O foco desse blog é a pesquisa da história do Sertão baiano.

quarta-feira, 28 de agosto de 2024

OBRAS CONTRA A SECA PARA O MUNICÍPIO DE FÁTIMA: A INFLUÊNCIA DO PADRE RENATO GALVÃO JUNTO AO DEPUTADO DANTAS JÚNIOR.

 

Moisés Santos Reis Amaral

 

RESUMO:

 

Um padre como influente agente político e de espírito público alia-se a um importante político baiano para tentar aplacar os efeitos da seca em meio a empobrecida população da zona fronteiriça entre a Bahia e Sergipe durante os anos 1950. Dessa parceria, surge a mais importante obra contra a seca do município de Fátima até os anos 2000, o Poço Municipal, e um grande açude que ainda hoje é uma fonte de água importante para a comunidade da Queimada Grande e adjacências. Essas são conquistas importantes que suavizaram o flagelo empreendido pela seca numa época em que não existia água encanada e carro pipa era uma novidade digna da curiosidade de multidões.

 

           ABSTRACT:

 

A priest as an influential political and public-spirited agent teams up with an important Bahian politician to try to alleviate the effects of the drought among the impoverished population of the border area between Bahia and Sergipe during the 1950s. From this partnership, the most important work against drought in the municipality of Fátima until the 2000s, the Municipal Well, and a large dam that is still an important source of water for the community of Queimada Grande and surrounding areas. These are important achievements that alleviated the scourge caused by the drought at a time when there was no running water and water trucks were a novelty worthy of the curiosity of crowds.

 

OS PARCEIROS.

João da Costa Pinto Dantas Júnior nasceu em Salvador, no dia 28 de agosto de 1898, era neto do Barão de Jeremoabo e herdou do pai e o do avô o prestígio político no sertão da Bahia e de Sergipe. Nascido a 28 de agosto de 1898, foi deputado, juiz, secretário de estado e diversos outros cargos de prestígio na Bahia. Era herdeiro do capital político dos Dantas no sertão, homem influente e de amizades e respeito na aristocracia rural local e nos grandes centros urbanos do país.

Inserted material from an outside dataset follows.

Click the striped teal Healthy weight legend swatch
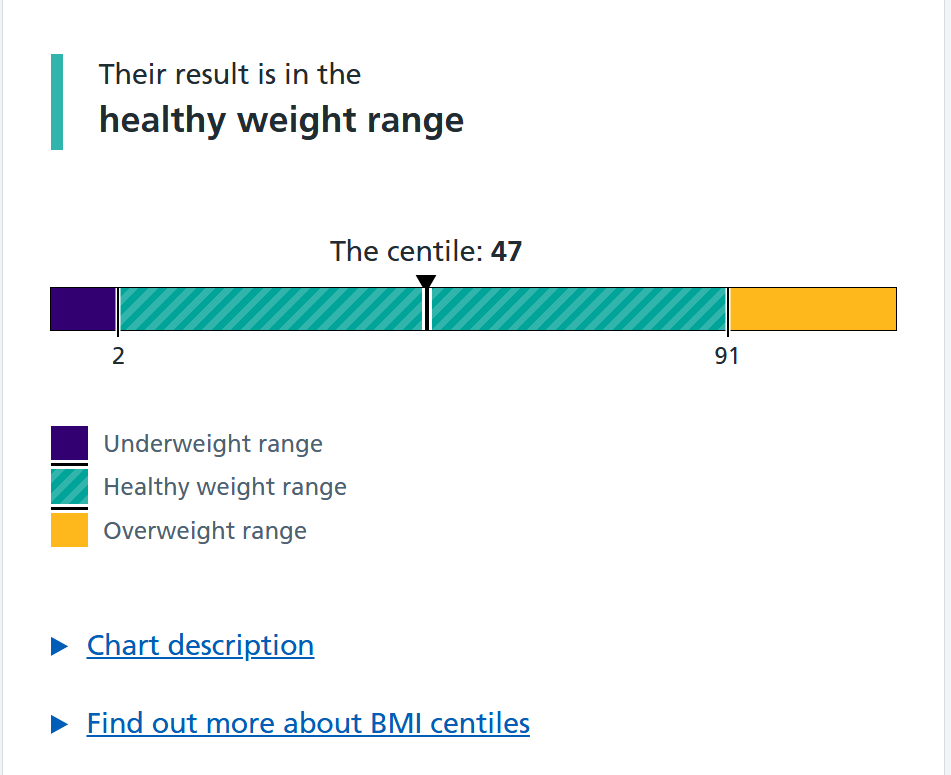This screenshot has width=951, height=775. (69, 487)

              A influência da família Dantas nessa região era sustentada pelos seus aliados locais. Políticos, funcionários públicos e grandes proprietários de terras eram os líderes políticos usuais, contudo, em Cícero Dantas, o Padre Renato Galvão, vigário local entre 1945 e 1964, parece ter sido uma voz muito ouvida pelo político renomado


Renato de Andrade Galvão, nasceu em Brejões, no município de Feira de Santana, no dia 13 de julho de 1918, chegando a Cícero Dantas como um jovem sacerdote de 30 anos, em 1945. Como vigário, teve uma vida política agitada, foi prefeito da cidade de Cícero Dantas entre 1962 e 1964, fazia as vezes de padre militante, muito envolvido em questões políticas locais. Na plataforma Corpus Eletrônico Documentos do Serão, mantida pela Universidade Estadual de Feira de Santana, UEFS, muitas cartas trocadas entre o padre e o político dão conta de uma relação estreita. Muitas dessas missivas estão transcritas e disponíveis para os historiadores e pesquisadores em geral na referida plataforma. Nessas correspondências, é perceptível as angustias sofridas pelo vigário nas questões relativas à seca e suas nefastas consequências junto à população mais empobrecida.

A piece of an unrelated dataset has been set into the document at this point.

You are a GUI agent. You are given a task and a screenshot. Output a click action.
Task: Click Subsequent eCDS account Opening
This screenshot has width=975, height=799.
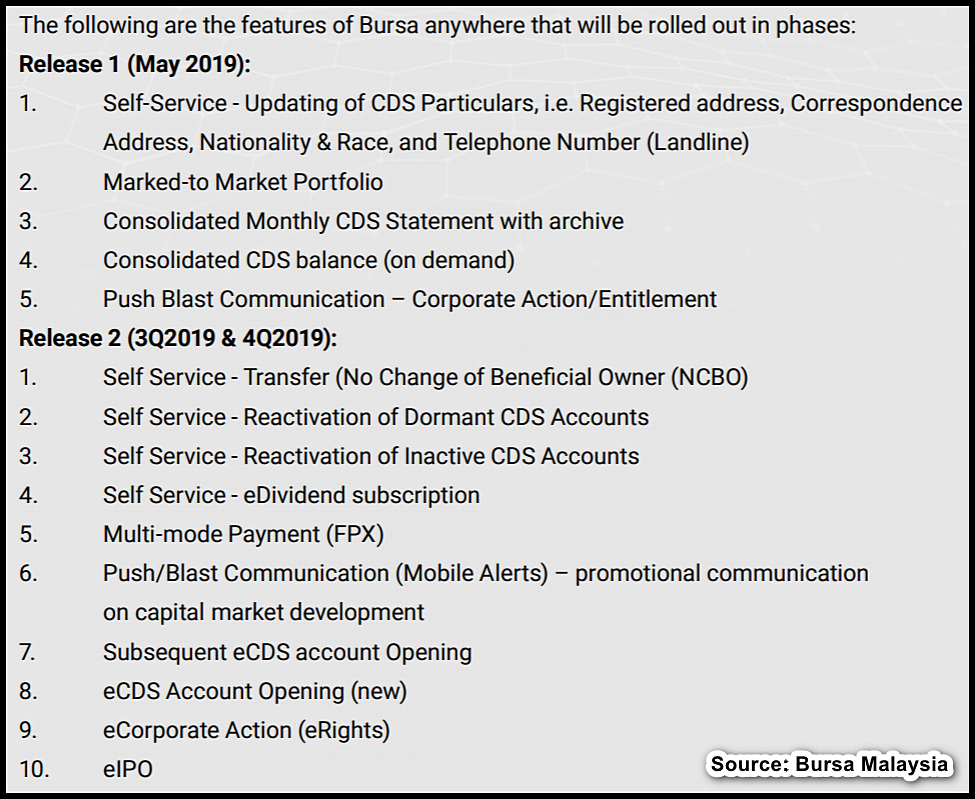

Assim, muitos pedidos foram feitos pelo padre, endereçado ao político do clã dos Dantas, muitos deles, é verdade, destinados ao auxílio de pessoas locais, partidários de ambos, mas a esmagadora maioria desses, tinha como tema obras para amenizar os efeitos da seca.

 

OS DESDOBRAMENTOS DESSA RELAÇÃO:

 

               Em uma dessas oportunidade, escreveu o padre ao deputado, dizendo: “Peço a sua valiosa interferência junto ao Dr. Viana a respeito do Distrito de Monte Alverne, cuja população não tem mais água” (GALVÃO, 1955).

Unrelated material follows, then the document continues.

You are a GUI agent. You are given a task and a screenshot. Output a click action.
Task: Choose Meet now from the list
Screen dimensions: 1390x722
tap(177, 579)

O apelo é feito especificamente em nome do povo de Monte Alverne, uma pequena localidade onde hoje se encontra o município de Fátima, desmembrado de Cícero Dantas pela lei estadual n.º 4413, de 01-04-1985.  

            Esse pedido, provavelmente, foi devidamente encaminhado ao governador e, como resultado prático, a construção de um dos monumentos de identificação do atual povo Fatimense, o Poço Municipal ou, “a Bomba”, como é popularmente conhecida, e que ainda hoje existe na Praça da Igreja Matriz.

            O poço que seria inaugurado 5 anos após o envio da carta (1960) ainda serve ao povo fatimense, mas a seca, como vimos, é a indesejável companhia do fatimense desde tempos imemoriais. Sazonalmente, o ciclo das chuvas apresenta baixa pluviosidade e traz sofrimento para essa terra.

A Bomba, é como o fatimense conhece o poço municipal, inaugurado em 4 de outubro de 1960. Esse poço trouxe segurança hídrica para a pacata Vila de Fátima da época, porém sua construção passou por várias fases, que foram cuidadosamente relatadas pelo Padre Renato Galvão, no livro de tombo da igreja de Cícero Dantas.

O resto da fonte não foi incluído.